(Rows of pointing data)
+++

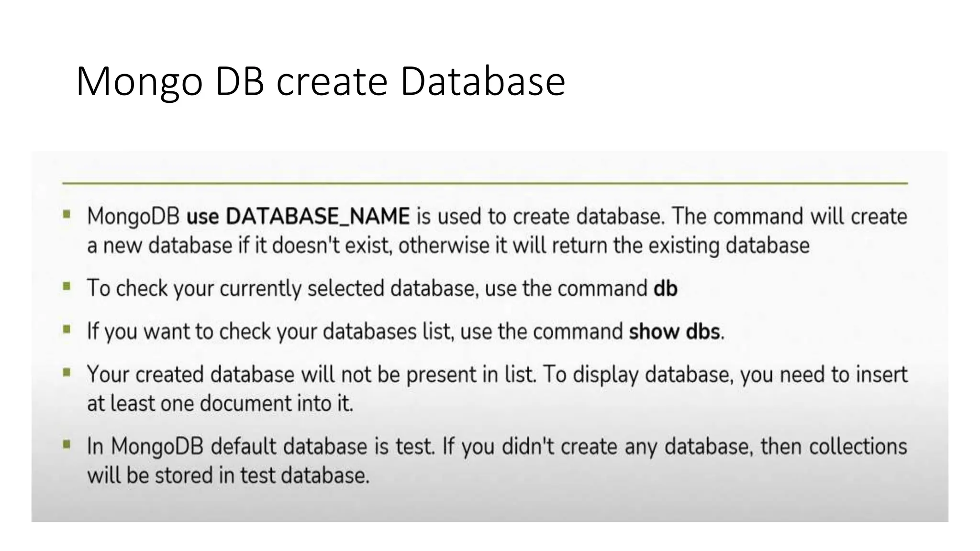
Task: Click the bullet beside 'To check your currently'
Action: coord(67,287)

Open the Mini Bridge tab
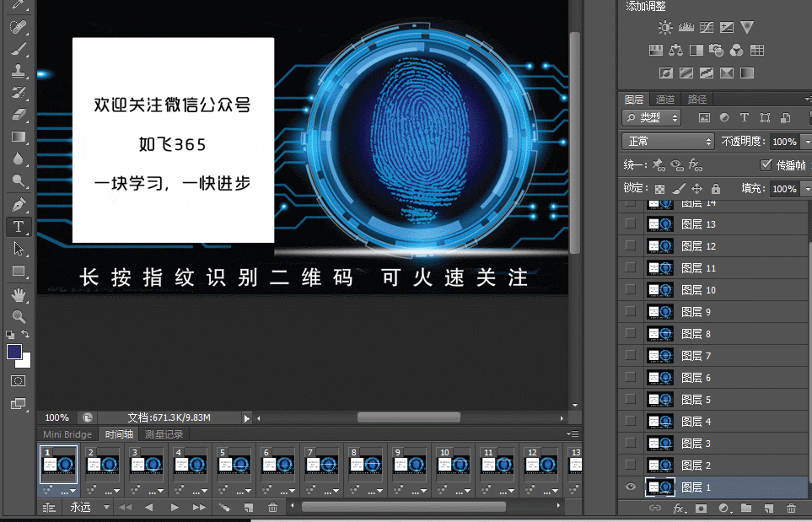point(67,434)
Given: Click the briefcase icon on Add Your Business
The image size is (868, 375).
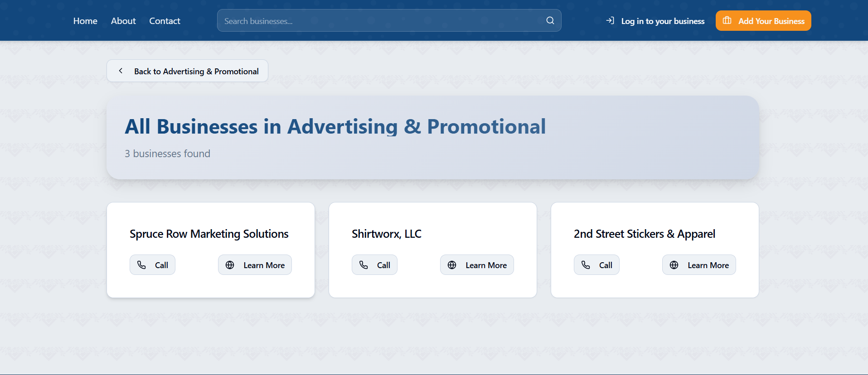Looking at the screenshot, I should 727,20.
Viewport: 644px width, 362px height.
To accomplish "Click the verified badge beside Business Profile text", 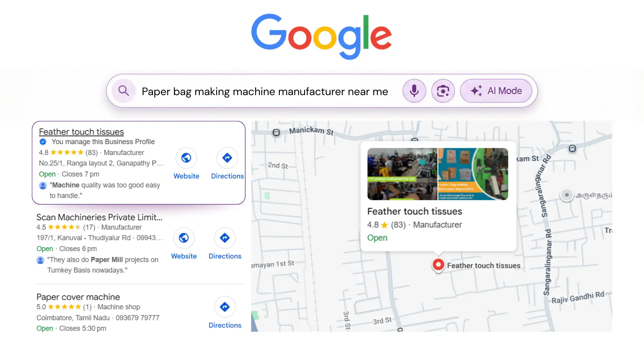I will pyautogui.click(x=43, y=142).
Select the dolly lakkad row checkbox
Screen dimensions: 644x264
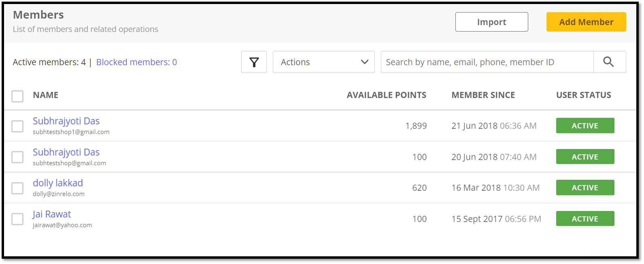[17, 188]
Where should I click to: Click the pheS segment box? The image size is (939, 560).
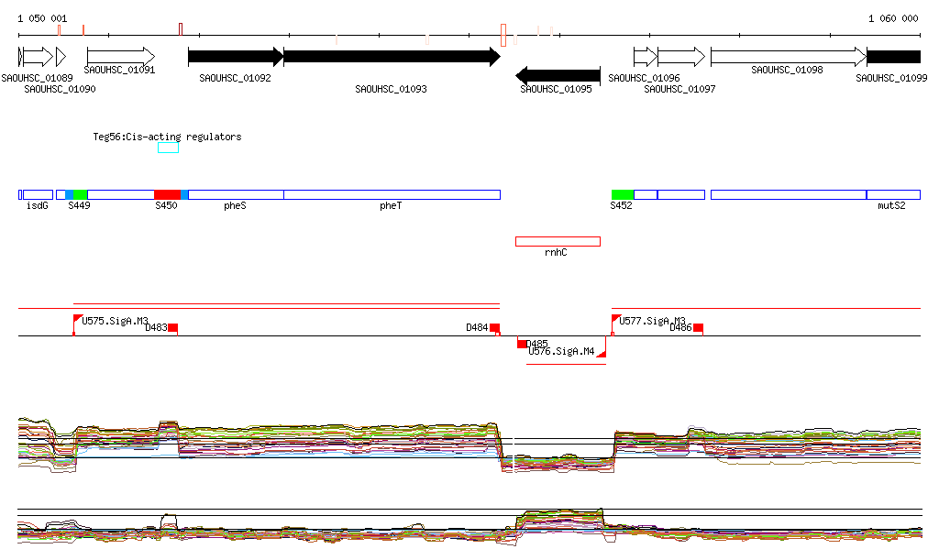tap(236, 194)
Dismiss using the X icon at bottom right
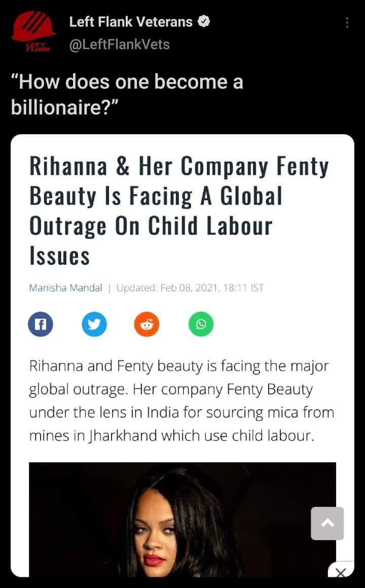This screenshot has height=588, width=365. click(x=341, y=573)
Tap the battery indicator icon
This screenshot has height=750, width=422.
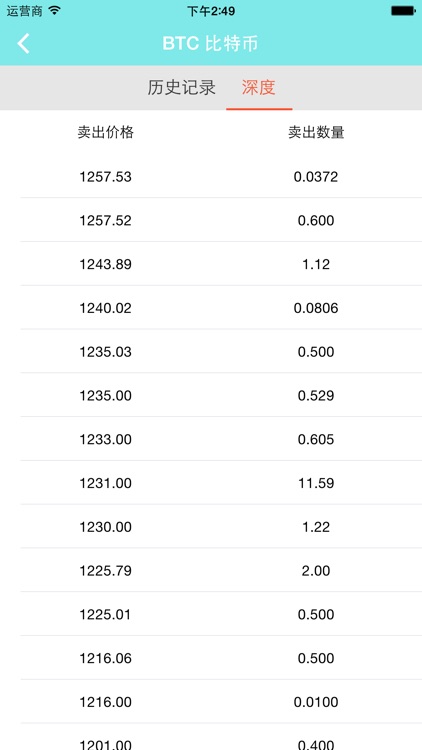(x=403, y=11)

+++

WRITTEN TASK: Copy the listing word for word, beginning at the line that has "Dismiss using the X icon at bottom right" and continuing through the last line. Leave out the pictures.

TASK ANSWER:
Dismiss using the X icon at bottom right
This screenshot has height=588, width=365. click(x=341, y=573)
Tap the battery indicator icon
This screenshot has height=750, width=422.
(x=403, y=11)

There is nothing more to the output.